The design of Arizona’s own Taliesin West exemplifies Wright’s architectural philosophy. The dramatic rugged landscape of the Sonoran Desert provided the inspiration for buildings that evolve and blend with the environment. Wright first came to Arizona in 1928 as a consultant for the Arizona Biltmore hotel. He returned the following year to work on another large resort commission, setting up camp near Chandler, AZ. This project fell victim to the financial collapse of the 1930s and it would be another seven years before Wright would return to the area to begin building a permanent residence, Taliesin West, 10 miles north of Scottsdale.
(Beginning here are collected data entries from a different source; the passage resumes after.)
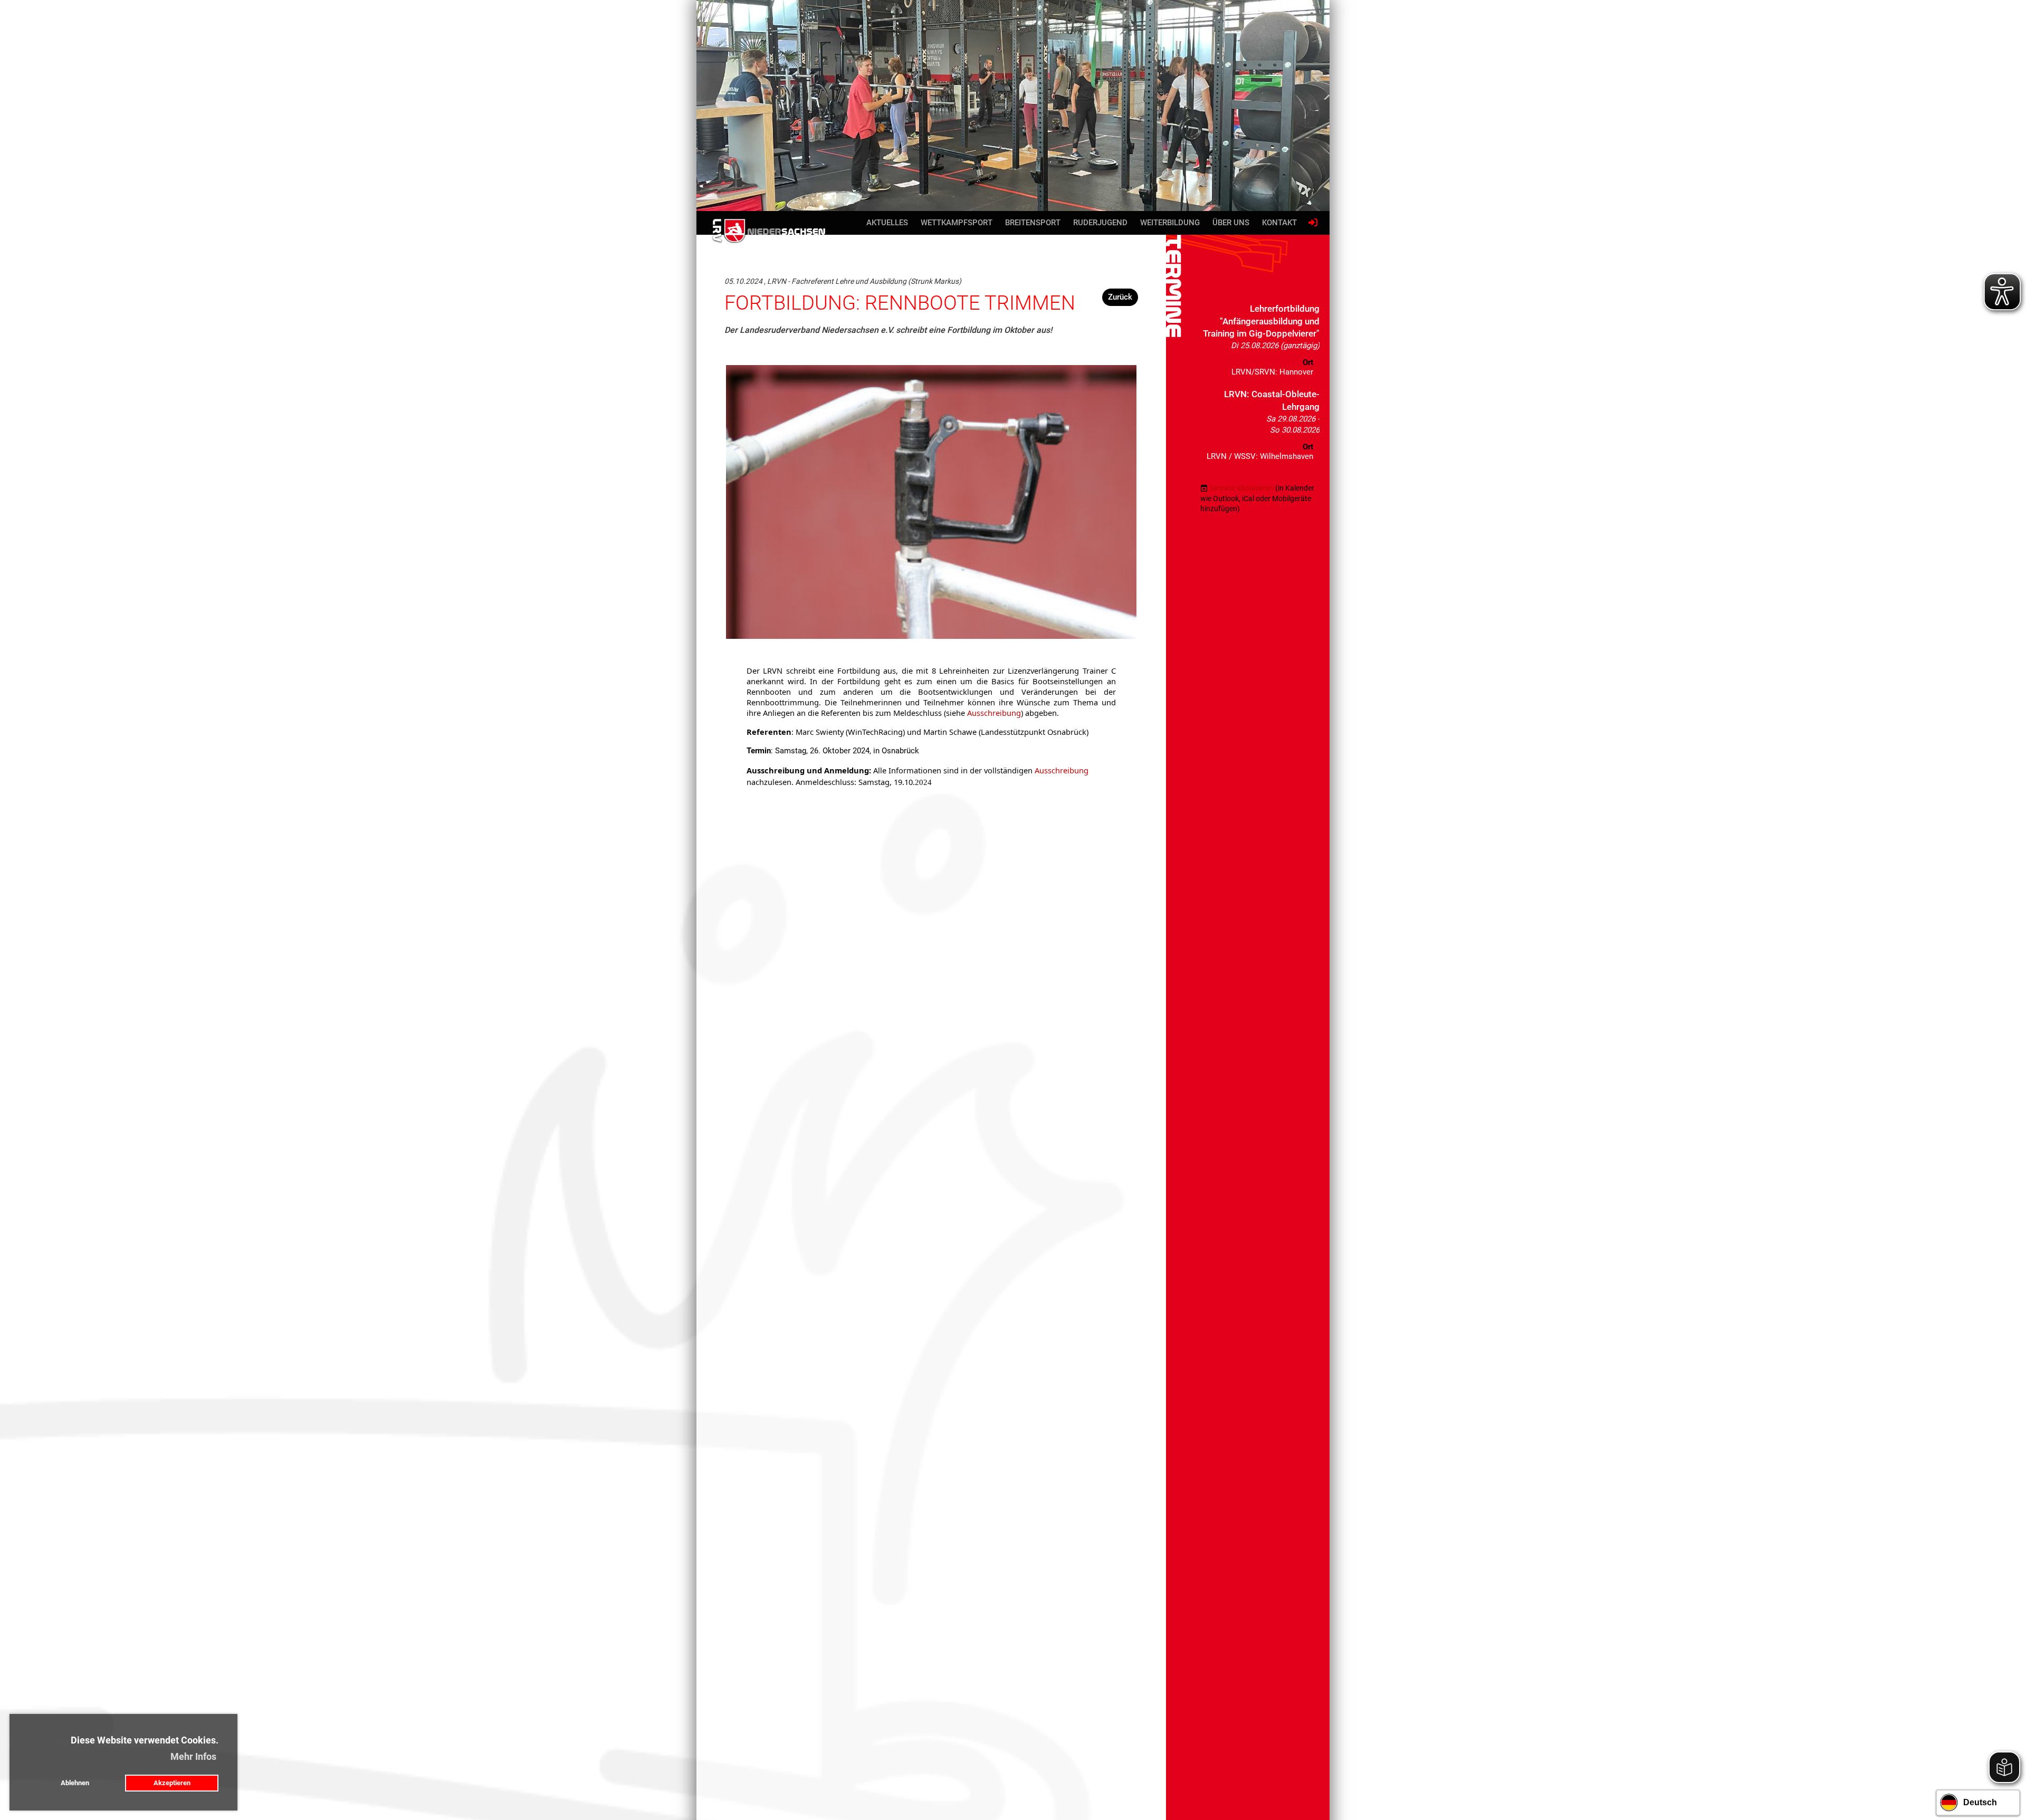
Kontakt (1279, 222)
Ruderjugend (1100, 222)
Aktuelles (887, 222)
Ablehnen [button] (75, 1783)
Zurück (1120, 297)
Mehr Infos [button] (193, 1756)
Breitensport (1032, 222)
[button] (1260, 343)
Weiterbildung (1170, 222)
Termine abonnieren (1241, 488)
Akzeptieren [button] (172, 1783)
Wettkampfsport (956, 222)
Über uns (1230, 222)
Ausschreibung (994, 712)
Over the next 22 years he designed dozens of Arizona residential and commercial structures, some of which were never built, eight of which are still in use today. Celebrating Arizona’s Centennial, a special focus of the exhibition was a large-scale model and drawings of a new Arizona State Capitol building proposed by Wright in 1957.

 

The Frank Lloyd Wright Foundation will hold a Symposium and Dinner Celebration at Taliesin West in Scottsdale on Nov. 9, 2012.  Minding Design: Neuroscience, Design Education, and the Imagination, is a collaborative effort between the Frank Lloyd Wright School of Architecture and the Academy of Neuroscience for Architecture. It brings together renowned architects Juhani Pallasmaa and Steven Holl with scientists Iain McGilchrist and Michael Arbib to explore the implications of these advances on the education of those who design our built world. The event, also, celebrates the 75th Anniversary of Taliesin West.